Question concerning speed of light in reference frames

[boldsnipe]

My friend posed a question to me that I was unable to succinctly answer (or answer at all for that matter). So I thought I'd make an account and ask people who know more about this than I do.

Ok. So let's assume that Person A starts at Position 1. Person B is at position 2, which is 1 light year away. There also exists a giant reflective surface between them such that these three points form an equilateral triangle (where Position 1 is the bottom left corner, Position 2 is the bottom right, and the reflective surface is at the top).

So Person A leaves Position 1 going 90% of the speed of light directly towards Position 2. At the same time, a beam of light is shot from Position 1 directly towards the reflective surface, such that when reflected, it will eventually reach Position 2 (in what would be exactly double the time at slower speeds).

Person A, though he is traveling 90% of the speed of light, will still see that beam of light as going the speed of light relative to his speed, correct? If that is the case, from his frame of reference, the beam of light will reach Position 2 much earlier than he does. However, Person B standing at Position 2 would see Person A arrive much earlier than the beam of light. Therefore, Person A would see the beam of light arrive before him, but then be able to witness the light arriving as he stood next to Person B?

This is the question he posed.

Any help?

 

[phinds]

I think the question confuses itself by saying that person A can "see" the beam of light that is sent from 1 to the mirror to 2. This is not true. How would he "see" light that is nowhere near him?. When A arrives at 2, A and B will both see the light arrive, traveling at c, some time later.

 

[Simon Bridge]

The description also asserts that the triangle is an equilateral one - which is only the case for one reference frame.
Shall we guess that the equilateral triangle is in the reference frame in which person B is at rest?
The initial speed of person A is not given - shall we guess that they are always moving at 0.9c?

The trick with relativity situations is to be very careful about the setup.
If I'm getting you correctly, this is what you are thinking of:

In the reference frame where B is at rest:
Then at $[t_0]_B=0$, A is at (x,y)=(-d,0) and B is at (0,0) so that |AB|=d.
There is a mirror at (x,y)=(x,h): $h=d\sqrt{3}/2$.
Person A is moving at 0.9c to the right and passes through position A at $[t_0]_B=0$
Also at position A, and stationary, is a box that emmits a pulse of light in all directions at $[t_0]_B=0$.
B receives the pulse of light first at $[t_1]_B=d/c$ directly from the source, and then the reflected pulse at $[t_2]_B=2d/c$.

- [Material provided]:
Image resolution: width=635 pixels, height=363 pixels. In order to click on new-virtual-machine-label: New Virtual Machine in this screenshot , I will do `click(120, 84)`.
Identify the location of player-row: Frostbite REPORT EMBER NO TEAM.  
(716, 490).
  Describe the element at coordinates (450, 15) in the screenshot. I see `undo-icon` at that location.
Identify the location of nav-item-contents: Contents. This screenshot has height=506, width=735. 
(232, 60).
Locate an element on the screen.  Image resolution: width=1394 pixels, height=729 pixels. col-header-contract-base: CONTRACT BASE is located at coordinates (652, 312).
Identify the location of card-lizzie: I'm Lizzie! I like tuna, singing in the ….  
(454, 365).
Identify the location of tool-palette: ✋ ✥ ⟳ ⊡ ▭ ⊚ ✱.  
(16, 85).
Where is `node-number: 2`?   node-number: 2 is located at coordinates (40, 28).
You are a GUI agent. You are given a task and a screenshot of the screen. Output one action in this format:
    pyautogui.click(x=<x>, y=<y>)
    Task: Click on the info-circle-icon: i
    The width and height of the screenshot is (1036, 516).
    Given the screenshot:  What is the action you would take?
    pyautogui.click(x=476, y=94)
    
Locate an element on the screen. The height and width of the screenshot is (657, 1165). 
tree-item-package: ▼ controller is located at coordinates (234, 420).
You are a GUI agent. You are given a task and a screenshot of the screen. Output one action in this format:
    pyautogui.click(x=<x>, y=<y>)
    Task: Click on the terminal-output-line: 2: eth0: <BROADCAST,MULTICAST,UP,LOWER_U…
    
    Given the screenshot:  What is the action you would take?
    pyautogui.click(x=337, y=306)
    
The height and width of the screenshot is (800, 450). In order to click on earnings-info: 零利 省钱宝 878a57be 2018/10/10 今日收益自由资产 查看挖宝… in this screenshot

- [Tasks to perform]:
1 - In the thread on light and reference frames, according to Simon Bridge, in how many reference frames is the triangle equilateral?
2 - Please pick up the thread on light and reference frames after its last sentence and carry it on.
You won't need the lines for this.

- [Solved problems]:
1 - Only one.

2 -
From that information, B deduces that the direct and reflected pulses traveled along the sides of an equilateral triangle ARB
Thus the point of refection is $R=(d/2,h).$
Further, A passes through point B at time $[t_A]B = d/v = d/(0.9c) = (10/9)(d/c)$
So $[t_1]_B < [t_A]_B < [t_2]_B$
i.e. B meets A between the two pulses.

Now work all that out for the reference frame in which A is at rest.
The times of interest being:
$[t_1]_A$ ... the time on A's clock that the first pulse gets to position B (which will be different in A's frame.)
$[t_2]_A$ ... the time when the reflected pulse reaches B.
You'll have to figure out how A knows about these events though, that could make a difference ... perhaps A could deduce the times.
i.e. B could hold up a sign that A can read at a glance when A and B are passing each other which just says how many light pulses B has seen before they met... since that's the issue right?

AND:
$[t_A]_A$ ... the time when B reaches the position of A.
(Remember, in this reference frame A is stationary and B is moving.)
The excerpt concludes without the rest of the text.